Washington University School of Medicine, St. Louis, MO.
Atrium Health Wake Forest Baptist Comprehensive Cancer Center, Winston-Salem, NC.
Blood Adv. 2023 Oct 10;7(19):5835-5842. doi: 10.1182/bloodadvances.2023010151.
In patients with cytopenic myelofibrosis, treatment with the JAK2/IRAK1 inhibitor pacritinib was associated with anemia benefit in the phase 3 PERSIST-2 study. The impact of pacritinib on transfusion independence (TI) has not been previously described, nor has the mechanism by which pacritinib improves anemia been elucidated. Because it has been previously postulated that inhibition of activin A receptor, type 1 (ACVR1)/activin receptor-like kinase-2 improves anemia in patients with myelofibrosis via suppression of hepcidin production, we assessed the relative inhibitory potency of pacritinib compared with other JAK2 inhibitors against ACVR1. Pacritinib inhibited ACVR1 with greater potency (half-maximal inhibitory concentration [IC50] = 16.7 nM; Cmax:IC50 = 12.7) than momelotinib (IC50 = 52.5 nM; Cmax:IC50 = 3.2), fedratinib (IC50 = 273 nM; Cmax:IC50 = 1.0), or ruxolitinib (IC50 > 1000; Cmax:IC50 < 0.01). Pacritinib's inhibitory activity against ACVR1 was corroborated via inhibition of downstream SMAD signaling in conjunction with marked suppression of hepcidin production. Among patients on PERSIST-2 who were not transfusion independent at baseline based on Gale criteria, a significantly greater proportion achieved TI on pacritinib compared with those treated on best available therapy (37% vs 7%, P = .001), and significantly more had a ≥50% reduction in transfusion burden (49% vs 9%, P < .0001). These data indicate that the anemia benefit of the JAK2/IRAK1 inhibitor pacritinib may be a function of potent ACVR1 inhibition.

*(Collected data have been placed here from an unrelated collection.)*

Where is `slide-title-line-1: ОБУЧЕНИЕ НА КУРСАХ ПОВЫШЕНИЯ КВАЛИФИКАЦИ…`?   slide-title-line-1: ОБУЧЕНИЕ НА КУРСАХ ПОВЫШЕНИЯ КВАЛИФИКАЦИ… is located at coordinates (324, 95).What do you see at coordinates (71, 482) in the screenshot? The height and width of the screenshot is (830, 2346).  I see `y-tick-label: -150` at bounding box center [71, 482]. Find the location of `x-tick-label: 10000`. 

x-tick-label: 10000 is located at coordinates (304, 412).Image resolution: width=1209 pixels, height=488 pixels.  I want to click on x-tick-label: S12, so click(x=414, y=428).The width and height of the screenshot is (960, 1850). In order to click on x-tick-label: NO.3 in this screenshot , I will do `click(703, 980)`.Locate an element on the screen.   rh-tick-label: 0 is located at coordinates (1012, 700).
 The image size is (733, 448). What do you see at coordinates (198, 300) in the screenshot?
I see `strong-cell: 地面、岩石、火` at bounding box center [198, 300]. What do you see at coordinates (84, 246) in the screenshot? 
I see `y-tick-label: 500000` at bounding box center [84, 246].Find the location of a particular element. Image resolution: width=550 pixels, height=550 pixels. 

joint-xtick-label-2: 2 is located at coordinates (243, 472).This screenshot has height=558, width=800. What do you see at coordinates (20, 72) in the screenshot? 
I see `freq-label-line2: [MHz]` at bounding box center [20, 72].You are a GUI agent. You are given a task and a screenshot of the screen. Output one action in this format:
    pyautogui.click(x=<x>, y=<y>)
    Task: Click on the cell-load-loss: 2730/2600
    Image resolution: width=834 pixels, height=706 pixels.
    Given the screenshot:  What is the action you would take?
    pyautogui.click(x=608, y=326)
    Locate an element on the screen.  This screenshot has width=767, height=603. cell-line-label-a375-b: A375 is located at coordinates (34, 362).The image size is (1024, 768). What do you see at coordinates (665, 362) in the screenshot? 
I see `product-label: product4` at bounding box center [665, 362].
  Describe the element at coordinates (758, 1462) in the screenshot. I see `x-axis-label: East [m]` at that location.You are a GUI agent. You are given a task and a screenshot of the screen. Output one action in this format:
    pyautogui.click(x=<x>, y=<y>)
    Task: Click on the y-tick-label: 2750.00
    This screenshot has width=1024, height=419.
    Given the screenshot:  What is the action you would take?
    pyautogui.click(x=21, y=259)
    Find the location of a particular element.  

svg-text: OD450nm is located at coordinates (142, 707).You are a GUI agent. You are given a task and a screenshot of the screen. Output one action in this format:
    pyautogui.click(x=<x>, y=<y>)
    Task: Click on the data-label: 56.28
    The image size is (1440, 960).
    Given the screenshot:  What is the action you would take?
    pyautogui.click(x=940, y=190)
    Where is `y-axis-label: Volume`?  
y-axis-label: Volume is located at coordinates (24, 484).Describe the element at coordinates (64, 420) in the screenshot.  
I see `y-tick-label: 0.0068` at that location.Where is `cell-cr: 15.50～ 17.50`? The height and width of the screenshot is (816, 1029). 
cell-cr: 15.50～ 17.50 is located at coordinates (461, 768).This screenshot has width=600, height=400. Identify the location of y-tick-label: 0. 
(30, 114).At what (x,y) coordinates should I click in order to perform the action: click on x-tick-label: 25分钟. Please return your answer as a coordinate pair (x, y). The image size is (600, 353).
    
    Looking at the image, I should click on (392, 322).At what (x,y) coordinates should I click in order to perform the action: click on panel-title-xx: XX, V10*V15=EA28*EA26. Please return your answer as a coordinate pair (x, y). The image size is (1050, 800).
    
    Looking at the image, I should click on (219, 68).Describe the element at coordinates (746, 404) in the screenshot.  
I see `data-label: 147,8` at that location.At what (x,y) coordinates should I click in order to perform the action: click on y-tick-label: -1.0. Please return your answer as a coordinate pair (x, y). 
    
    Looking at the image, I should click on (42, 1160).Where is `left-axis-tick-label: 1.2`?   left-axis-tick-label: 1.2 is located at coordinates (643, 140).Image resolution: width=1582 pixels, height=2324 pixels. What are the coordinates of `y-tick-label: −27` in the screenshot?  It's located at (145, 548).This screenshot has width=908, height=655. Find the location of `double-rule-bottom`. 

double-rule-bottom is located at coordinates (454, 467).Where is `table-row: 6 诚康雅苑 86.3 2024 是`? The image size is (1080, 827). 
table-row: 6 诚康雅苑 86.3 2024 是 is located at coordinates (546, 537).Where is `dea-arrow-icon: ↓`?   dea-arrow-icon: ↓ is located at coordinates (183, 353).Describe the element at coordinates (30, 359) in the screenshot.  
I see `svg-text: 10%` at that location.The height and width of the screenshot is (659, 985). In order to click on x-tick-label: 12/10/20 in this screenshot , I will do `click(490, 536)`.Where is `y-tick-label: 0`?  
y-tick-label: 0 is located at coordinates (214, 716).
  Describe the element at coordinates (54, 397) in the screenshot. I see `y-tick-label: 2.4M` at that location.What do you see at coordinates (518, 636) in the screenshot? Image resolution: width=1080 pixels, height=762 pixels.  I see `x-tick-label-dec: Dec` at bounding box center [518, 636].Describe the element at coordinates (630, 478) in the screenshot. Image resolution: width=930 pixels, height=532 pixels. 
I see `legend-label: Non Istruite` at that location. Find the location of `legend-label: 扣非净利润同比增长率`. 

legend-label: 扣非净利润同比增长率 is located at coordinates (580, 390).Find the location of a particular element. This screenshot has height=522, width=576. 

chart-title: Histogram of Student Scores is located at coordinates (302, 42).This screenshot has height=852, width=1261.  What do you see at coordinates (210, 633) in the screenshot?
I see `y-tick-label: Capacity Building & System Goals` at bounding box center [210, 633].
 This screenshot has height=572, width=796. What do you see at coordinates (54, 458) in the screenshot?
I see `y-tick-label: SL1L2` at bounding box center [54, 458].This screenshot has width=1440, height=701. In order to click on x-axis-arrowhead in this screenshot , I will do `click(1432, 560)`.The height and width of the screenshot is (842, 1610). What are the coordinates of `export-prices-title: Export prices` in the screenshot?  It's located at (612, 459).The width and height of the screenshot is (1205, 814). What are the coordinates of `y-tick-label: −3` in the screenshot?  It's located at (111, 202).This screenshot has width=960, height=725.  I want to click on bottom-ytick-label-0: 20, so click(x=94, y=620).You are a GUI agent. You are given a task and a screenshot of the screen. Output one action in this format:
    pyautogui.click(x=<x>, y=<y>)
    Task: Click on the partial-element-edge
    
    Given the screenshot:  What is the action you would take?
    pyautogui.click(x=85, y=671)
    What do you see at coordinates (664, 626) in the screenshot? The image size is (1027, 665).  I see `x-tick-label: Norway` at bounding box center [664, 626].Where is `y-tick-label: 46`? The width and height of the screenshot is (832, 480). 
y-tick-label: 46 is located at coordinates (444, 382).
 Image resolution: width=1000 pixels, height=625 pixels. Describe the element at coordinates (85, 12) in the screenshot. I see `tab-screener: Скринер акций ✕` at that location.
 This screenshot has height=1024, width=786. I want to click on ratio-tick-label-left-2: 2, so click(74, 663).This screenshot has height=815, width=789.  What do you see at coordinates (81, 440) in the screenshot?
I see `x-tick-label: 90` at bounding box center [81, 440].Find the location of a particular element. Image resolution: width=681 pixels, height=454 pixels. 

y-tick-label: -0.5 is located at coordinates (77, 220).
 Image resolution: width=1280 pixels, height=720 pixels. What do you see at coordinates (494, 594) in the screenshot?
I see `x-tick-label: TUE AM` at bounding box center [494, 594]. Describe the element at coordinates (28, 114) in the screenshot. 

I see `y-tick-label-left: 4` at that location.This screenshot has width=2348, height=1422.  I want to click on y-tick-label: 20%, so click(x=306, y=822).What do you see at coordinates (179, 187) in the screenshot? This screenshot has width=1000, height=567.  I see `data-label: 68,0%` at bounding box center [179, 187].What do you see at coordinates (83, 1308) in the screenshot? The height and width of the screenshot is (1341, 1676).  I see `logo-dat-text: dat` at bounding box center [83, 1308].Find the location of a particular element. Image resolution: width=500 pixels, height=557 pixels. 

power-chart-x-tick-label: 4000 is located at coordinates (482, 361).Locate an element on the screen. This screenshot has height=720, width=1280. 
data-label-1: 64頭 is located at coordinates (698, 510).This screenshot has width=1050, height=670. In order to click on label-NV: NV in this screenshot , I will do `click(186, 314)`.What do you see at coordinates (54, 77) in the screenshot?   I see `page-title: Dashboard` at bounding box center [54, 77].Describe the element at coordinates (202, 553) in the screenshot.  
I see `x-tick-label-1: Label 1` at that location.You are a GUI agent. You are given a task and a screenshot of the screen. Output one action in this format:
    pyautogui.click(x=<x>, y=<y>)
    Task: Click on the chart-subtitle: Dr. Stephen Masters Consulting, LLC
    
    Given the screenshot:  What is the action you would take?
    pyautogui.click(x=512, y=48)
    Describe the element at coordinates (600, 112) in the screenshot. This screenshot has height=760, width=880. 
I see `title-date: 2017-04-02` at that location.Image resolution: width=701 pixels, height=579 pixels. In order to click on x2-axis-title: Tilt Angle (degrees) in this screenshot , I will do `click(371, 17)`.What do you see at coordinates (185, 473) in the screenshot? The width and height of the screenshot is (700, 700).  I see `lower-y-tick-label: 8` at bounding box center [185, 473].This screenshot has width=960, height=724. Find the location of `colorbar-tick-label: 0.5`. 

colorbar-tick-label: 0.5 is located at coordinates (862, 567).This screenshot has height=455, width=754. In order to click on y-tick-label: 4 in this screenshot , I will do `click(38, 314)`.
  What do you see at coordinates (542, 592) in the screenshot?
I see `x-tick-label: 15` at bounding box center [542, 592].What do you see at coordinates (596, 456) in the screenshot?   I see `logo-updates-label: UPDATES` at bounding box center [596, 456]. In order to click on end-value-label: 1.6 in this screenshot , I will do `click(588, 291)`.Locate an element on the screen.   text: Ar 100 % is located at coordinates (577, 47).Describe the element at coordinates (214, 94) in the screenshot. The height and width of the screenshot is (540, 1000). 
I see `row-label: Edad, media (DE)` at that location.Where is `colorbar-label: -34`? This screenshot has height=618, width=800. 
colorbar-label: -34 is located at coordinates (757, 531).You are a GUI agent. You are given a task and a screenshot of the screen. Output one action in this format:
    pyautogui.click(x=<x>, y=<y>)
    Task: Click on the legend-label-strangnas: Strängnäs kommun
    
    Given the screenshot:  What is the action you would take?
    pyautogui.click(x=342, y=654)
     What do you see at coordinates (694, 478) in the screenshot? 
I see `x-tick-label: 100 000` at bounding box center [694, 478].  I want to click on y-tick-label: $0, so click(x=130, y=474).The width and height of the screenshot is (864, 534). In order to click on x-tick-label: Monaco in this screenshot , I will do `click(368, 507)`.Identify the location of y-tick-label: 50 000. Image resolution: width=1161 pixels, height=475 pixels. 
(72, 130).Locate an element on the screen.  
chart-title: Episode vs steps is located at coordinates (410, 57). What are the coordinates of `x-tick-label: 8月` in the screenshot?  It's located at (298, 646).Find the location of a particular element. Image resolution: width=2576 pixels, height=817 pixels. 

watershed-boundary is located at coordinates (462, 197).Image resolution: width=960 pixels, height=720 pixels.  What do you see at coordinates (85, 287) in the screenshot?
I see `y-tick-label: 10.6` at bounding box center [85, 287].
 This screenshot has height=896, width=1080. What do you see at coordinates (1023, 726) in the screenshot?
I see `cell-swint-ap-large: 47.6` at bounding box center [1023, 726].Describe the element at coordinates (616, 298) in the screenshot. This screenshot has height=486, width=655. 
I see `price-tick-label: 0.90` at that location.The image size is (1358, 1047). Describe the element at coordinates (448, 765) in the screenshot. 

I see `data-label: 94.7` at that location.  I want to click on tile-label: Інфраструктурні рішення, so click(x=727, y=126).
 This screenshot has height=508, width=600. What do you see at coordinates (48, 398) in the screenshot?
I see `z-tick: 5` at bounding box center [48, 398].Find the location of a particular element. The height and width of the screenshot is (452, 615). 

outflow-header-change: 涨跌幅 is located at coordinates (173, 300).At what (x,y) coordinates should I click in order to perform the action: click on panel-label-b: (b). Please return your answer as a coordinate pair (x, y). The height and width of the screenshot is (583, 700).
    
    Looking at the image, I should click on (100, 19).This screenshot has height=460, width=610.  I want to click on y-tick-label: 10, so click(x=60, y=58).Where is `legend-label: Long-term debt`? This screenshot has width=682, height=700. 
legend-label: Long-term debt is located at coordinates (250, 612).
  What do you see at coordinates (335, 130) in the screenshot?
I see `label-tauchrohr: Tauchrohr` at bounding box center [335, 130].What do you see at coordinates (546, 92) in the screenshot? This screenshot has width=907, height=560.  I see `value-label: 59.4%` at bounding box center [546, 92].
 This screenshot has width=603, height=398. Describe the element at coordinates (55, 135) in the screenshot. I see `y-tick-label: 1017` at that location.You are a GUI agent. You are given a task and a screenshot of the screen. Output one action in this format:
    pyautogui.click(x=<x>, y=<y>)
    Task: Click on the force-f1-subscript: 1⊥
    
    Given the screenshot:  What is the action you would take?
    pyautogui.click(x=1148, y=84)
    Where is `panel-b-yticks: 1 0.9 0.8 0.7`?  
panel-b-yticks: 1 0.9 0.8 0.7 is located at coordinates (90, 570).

在伴有细胞减少性骨髓纤维化的患者中,JAK2/IRAK1 抑制剂帕立替尼治疗与第 3 期 PERSIST-2 研究中的贫血获益相关。帕立替尼对输血独立性(TI)的影响以前没有描述过,也没有阐明帕立替尼改善贫血的机制。因为之前推测抑制激活素 A 受体,1 型(ACVR1)/激活素受体样激酶-2 通过抑制铁调素的产生来改善骨髓纤维化患者的贫血,所以我们评估了帕立替尼与其他 JAK2 抑制剂相比对 ACVR1 的相对抑制效力。帕立替尼对 ACVR1 的抑制作用比 momelotinib(IC50=52.5 nM;Cmax:IC50=3.2)、fedratinib(IC50=273 nM;Cmax:IC50=1.0)或 ruxolitinib(IC50>1000;Cmax:IC50<0.01)更强(半最大抑制浓度[IC50]为 16.7 nM;Cmax:IC50 为 12.7)。帕立替尼对 ACVR1 的抑制作用通过抑制下游 SMAD 信号转导以及铁调素产生的显著抑制得到证实。在 PERSIST-2 中,根据 Gale 标准基线时未达到 TI 的患者中,与接受最佳可用疗法治疗的患者相比,接受帕立替尼治疗的患者达到 TI 的比例显著更高(37% vs 7%,P=0.001),并且显著更多的患者输血负担减少了≥50%(49% vs 9%,P<0.0001)。这些数据表明,JAK2/IRAK1 抑制剂帕立替尼的贫血获益可能是其对 ACVR1 抑制作用强的结果。